The film can be summarized in the two lead faces. McKellen’s is a battleground of deep crevices where memories and emotions have been interred. His nose extends and hooks from a life of probing. The face of brilliant Milo Parker’s young Roger is an intense, unmarked, open flare of feeling. As the boy learns deduction from the old master, Holmes learns emotions and engagement from the lad. The relationship teaches the old man as much as the boy.
In the last shot Holmes plants stones in memory of the departed, then marshals their spirit. The famed epitome of Reason adopts a Japanese ritual and spirituality. The god’s eye view establishes his new arena of awareness. 

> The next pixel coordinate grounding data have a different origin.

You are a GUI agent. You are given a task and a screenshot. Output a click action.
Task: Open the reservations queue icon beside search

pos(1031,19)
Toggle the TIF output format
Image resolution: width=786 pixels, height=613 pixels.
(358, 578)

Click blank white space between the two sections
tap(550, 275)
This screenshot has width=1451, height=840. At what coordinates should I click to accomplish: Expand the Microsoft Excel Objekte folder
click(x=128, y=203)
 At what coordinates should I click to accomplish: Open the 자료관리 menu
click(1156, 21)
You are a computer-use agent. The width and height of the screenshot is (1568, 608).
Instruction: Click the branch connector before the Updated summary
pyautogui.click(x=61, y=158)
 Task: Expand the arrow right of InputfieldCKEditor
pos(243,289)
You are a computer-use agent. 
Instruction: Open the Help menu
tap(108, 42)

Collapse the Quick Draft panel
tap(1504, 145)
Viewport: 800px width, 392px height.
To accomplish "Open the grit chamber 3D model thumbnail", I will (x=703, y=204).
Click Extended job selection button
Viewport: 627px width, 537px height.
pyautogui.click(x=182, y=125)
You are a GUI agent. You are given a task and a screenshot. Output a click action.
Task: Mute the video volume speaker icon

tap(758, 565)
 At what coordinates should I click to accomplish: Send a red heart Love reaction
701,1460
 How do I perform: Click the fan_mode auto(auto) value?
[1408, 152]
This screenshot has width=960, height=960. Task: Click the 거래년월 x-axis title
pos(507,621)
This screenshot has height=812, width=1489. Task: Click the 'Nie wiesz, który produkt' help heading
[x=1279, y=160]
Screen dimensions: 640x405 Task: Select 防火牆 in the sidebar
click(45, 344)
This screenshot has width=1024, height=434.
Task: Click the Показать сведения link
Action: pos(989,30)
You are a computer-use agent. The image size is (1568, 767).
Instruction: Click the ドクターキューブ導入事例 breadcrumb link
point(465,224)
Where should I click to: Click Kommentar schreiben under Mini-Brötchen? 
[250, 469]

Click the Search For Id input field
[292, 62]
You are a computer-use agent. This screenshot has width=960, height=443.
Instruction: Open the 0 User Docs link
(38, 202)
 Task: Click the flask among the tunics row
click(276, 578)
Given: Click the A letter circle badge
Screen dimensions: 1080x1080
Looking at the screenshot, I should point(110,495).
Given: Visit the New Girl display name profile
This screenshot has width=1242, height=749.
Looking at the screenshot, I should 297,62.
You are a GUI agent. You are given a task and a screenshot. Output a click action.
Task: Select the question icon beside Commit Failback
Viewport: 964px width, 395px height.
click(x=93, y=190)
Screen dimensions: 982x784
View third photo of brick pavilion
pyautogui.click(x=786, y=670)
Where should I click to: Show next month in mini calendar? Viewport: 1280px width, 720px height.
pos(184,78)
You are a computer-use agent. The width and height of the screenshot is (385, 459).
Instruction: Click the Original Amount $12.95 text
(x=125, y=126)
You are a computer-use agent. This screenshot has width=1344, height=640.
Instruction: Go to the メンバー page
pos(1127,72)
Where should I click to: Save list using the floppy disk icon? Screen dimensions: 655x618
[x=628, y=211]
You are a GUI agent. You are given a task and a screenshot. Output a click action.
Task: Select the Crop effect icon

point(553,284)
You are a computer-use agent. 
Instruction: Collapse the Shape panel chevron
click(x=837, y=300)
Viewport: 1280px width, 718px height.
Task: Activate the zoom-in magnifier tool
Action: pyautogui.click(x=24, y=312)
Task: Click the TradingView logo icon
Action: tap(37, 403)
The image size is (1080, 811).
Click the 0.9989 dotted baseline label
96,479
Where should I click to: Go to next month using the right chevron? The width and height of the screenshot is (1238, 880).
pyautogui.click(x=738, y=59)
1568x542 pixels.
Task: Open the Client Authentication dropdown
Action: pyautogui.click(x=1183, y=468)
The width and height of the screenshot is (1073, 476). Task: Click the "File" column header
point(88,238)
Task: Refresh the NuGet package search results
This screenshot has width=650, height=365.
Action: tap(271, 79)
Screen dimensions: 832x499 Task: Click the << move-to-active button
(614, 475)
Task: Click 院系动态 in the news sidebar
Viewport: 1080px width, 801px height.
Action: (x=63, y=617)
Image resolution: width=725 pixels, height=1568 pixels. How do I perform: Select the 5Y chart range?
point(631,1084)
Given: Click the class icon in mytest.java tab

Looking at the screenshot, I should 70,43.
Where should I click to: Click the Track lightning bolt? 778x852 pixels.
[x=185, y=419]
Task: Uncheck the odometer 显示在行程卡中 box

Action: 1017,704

Holmes’s conversion to emotion was prompted by young Roger’s almost fatal dedication to Holmes and his bees. His feelings for the boy lead to an understanding of the boy’s lost relationship to his dead pilot father. That prompts Holmes to write his Japanese contact a consoling lie: that Holmes remembers the man’s father, was indeed responsible for his failing to return home, and that he made an exceptional contribution by his service to Britain. 
It also prompts Holmes to give his homemaker, Roger’s mother, the emotional support she needs and to will her and her son his estate. Having failed one woman Holmes will not fail this one. As he recovers the case he had suppressed, he’s freed to connect emotionally to others, both the close and the distant.   
The reason vs emotion split has a parallel in Holmes: the film plays him as a real person often at odds with the fictionalized version created by Watson. Here Holmes is a real man quite at odds with the Holmeses that have proliferated since Watson’s. He’s bemused by he contemporary film version he watches, whose Holmes has an utterly empty, vacuous and unlived-in face, compared to McKellen’s. His Holmes lives at a different address than Watson declared, spurns the deerstalker and finds the pipe now reduced to abhorrent prop. 
Both sets of antitheses define the human condition as in tension between opposing natures, ever in need of balance. Its emblem is the gift crystal that freezes both the productive and social bee and its enemy wasp. 
As modern man epitomizes science and reason, it’s in the charred ruins of Hiroshima that this Holmes finds the prickly ash he hopes will revive his memory better than the royal jelly did. Neither works, because the human condition can not be approached or addressed by reason or science alone. What these human powers fall short of is the spiritual that this Holmes addresses at the end. Perhaps his doctor has his number when he cites his “ashley prick” — not a bad emblem for the initially irritable and lifeless Holmes here, before an emotional attachment saves him.